Nós sintetizamos os highlights do AR6. Confira as principais conclusões.

Pela primeira vez em um relatório do IPCC, foi afirmado que as mudanças climáticas podem estar intensificando problemas de saúde mental, como estresse e traumas relacionados a eventos extremos, falta de acesso à água potável, perda de meios de subsistência, dificuldades para produção de alimentos, e a segurança alimentar de muitas pessoas.

Apenas na próxima década, as mudanças climáticas levarão 32 a 132 milhões de pessoas ao redor do mundo a condições análogas de pobreza, aumentando a mortalidade relacionada ao calor, doenças cardíacas, insegurança alimentar, e desafios da saúde mental. O aumento da frequência e intensidade de eventos climáticos extremos e mais drásticos, como tempestades, alagamentos, secas, incêndios florestais, furacões, e nevascas, ameaçam a saúde e a segurança de milhões de pessoas globalmente, por impactos diretos ou por consequências das dificuldades para produção de alimentos e acesso à água potável.

Desigualdades sociais, conflitos e desafios de desenvolvimento, como pobreza, governança fraca e acesso limitado a serviços básicos como saúde, aumentam a vulnerabilidade aos riscos climáticos, e restringem a capacidade das comunidades se adaptarem às mudanças climáticas. Estima-se que atualmente mais de 40% da população mundial é altamente vulnerável às mudanças climáticas, isto é, são cerca de 3,6 milhões de pessoas atualmente vivendo em países altamente vulneráveis. Como exemplo, a mortalidade por secas, tempestades e inundações em nações altamente vulneráveis, entre 2010 e 2020, foi 15 vezes maior do que em países com baixa vulnerabilidade. Avalia-se que, até 2030, secas extremas em toda a Amazônia irão estimular a migração para cidades, onde povos indígenas e comunidades tradicionais provavelmente serão forçados a viver em situação de pobreza.

SEÇÃO DE DADOS:
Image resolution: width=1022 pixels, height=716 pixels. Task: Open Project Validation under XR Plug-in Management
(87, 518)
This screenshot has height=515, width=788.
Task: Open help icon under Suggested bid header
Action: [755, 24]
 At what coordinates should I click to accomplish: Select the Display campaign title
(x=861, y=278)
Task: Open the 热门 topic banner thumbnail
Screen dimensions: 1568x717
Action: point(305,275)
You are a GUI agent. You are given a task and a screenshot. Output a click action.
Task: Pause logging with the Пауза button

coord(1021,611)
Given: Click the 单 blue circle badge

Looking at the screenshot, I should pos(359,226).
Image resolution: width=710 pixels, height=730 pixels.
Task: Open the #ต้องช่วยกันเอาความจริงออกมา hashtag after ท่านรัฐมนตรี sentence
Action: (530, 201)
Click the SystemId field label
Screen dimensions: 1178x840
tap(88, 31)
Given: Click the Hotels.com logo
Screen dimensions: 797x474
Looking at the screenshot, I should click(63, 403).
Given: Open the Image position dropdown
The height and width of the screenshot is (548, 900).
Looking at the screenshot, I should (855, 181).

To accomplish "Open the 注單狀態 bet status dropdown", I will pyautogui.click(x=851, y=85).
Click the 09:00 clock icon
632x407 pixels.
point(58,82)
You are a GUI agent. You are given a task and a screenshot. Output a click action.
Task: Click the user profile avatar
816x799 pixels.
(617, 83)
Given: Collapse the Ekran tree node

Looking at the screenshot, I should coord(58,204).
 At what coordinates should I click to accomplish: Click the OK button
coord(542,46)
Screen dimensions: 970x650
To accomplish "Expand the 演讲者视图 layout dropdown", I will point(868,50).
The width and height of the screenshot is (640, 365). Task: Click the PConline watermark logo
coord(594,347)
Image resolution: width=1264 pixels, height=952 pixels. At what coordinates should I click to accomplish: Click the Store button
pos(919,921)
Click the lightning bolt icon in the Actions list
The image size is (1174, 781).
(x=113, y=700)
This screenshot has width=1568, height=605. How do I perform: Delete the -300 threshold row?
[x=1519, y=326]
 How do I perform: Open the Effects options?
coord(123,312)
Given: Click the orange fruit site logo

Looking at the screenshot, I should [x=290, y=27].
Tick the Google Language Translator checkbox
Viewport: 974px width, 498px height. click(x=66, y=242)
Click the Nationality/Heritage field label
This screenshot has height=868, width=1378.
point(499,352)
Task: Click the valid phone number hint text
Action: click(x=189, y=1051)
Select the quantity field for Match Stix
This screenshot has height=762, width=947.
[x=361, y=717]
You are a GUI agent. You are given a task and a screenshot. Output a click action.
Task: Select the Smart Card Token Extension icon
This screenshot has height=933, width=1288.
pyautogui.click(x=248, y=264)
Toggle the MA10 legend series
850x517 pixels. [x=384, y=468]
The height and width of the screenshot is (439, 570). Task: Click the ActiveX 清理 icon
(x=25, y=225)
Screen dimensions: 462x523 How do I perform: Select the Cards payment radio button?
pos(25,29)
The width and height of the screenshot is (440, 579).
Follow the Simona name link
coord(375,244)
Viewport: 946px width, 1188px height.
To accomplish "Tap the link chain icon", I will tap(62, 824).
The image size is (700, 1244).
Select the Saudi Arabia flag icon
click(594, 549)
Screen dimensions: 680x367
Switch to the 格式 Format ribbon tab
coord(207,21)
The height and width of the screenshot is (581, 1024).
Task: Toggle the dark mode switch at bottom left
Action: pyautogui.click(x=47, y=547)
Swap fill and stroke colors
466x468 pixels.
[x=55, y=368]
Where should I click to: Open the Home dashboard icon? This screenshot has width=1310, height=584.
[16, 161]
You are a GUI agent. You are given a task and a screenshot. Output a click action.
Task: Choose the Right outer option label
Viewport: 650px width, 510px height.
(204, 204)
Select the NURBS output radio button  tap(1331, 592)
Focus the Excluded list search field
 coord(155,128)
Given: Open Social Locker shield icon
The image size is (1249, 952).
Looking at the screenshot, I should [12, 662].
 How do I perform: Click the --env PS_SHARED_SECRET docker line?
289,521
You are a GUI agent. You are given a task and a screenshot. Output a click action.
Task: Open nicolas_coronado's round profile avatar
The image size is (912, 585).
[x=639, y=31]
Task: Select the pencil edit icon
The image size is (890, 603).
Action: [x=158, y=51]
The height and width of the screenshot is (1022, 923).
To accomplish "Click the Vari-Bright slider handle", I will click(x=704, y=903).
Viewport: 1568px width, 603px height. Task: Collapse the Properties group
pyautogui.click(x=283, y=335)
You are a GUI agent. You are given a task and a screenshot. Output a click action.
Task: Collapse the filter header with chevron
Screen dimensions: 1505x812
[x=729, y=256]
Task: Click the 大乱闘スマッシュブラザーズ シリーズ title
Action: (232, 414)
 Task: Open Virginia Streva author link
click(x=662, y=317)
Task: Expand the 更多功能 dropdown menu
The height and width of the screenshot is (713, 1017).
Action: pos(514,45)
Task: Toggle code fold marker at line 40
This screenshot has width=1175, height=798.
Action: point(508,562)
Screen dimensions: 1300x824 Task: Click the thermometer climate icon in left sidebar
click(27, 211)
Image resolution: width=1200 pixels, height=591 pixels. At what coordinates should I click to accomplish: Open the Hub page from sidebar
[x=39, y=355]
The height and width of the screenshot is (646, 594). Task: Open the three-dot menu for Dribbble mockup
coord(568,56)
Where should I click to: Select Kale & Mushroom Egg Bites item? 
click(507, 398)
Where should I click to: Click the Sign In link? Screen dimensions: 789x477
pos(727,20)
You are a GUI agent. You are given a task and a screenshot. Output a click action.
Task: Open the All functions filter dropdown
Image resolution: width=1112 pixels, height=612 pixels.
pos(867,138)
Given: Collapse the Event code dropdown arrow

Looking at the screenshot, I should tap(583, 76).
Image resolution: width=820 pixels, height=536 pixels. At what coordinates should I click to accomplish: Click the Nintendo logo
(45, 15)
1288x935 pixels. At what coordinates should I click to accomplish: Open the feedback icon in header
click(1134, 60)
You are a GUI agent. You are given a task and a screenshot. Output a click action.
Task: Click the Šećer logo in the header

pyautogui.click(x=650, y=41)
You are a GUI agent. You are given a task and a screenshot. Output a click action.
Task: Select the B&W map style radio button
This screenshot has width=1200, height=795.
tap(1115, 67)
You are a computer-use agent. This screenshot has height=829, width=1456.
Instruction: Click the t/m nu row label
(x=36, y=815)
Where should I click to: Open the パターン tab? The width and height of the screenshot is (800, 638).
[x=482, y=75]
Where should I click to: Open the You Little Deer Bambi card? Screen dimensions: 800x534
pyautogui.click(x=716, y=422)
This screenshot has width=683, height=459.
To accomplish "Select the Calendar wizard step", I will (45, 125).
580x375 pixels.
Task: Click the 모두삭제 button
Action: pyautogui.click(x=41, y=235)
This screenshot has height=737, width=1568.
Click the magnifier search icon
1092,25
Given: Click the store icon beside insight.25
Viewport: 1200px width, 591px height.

INSTRUÇÕES:
A: Pode reproduzir, sem alterar nada, o trecho do texto sobre as mudanças climáticas que começa em "Pela primeira vez" e termina em "de muitas pessoas."?
B: Pode dar prosseguimento ao texto sobre as mudanças climáticas a partir da última frase apresentada?
Os itens formam um material à parte, independente do texto sobre as mudanças climáticas.

TAREFAS RESOLVIDAS:
A:
Pela primeira vez em um relatório do IPCC, foi afirmado que as mudanças climáticas podem estar intensificando problemas de saúde mental, como estresse e traumas relacionados a eventos extremos, falta de acesso à água potável, perda de meios de subsistência, dificuldades para produção de alimentos, e a segurança alimentar de muitas pessoas.

B:
Riscos e ameaças estão aumentando rapidamente, e eles podem causar impactos irreversíveis às pessoas, espécies de fauna e flora e ecossistemas por completo. O relatório revelou que, com o aumento de apenas 1,5°C, mais de 350 milhões de pessoas sofrerão escassez de água até 2030, 14% das espécies terrestres enfrentarão altos riscos de extinção, e muitas geleiras ao redor do mundo desaparecerão completamente. Isto é, exceder o aquecimento de 1,5°C, mesmo que temporariamente, trará efeitos muito mais severos e irreversíveis para o planeta como um todo, aumentando também a probabilidade de eventos de alto impacto como a morte em massa de florestas, o que transformaria importantes sumidouros de carbono em fontes de emissão.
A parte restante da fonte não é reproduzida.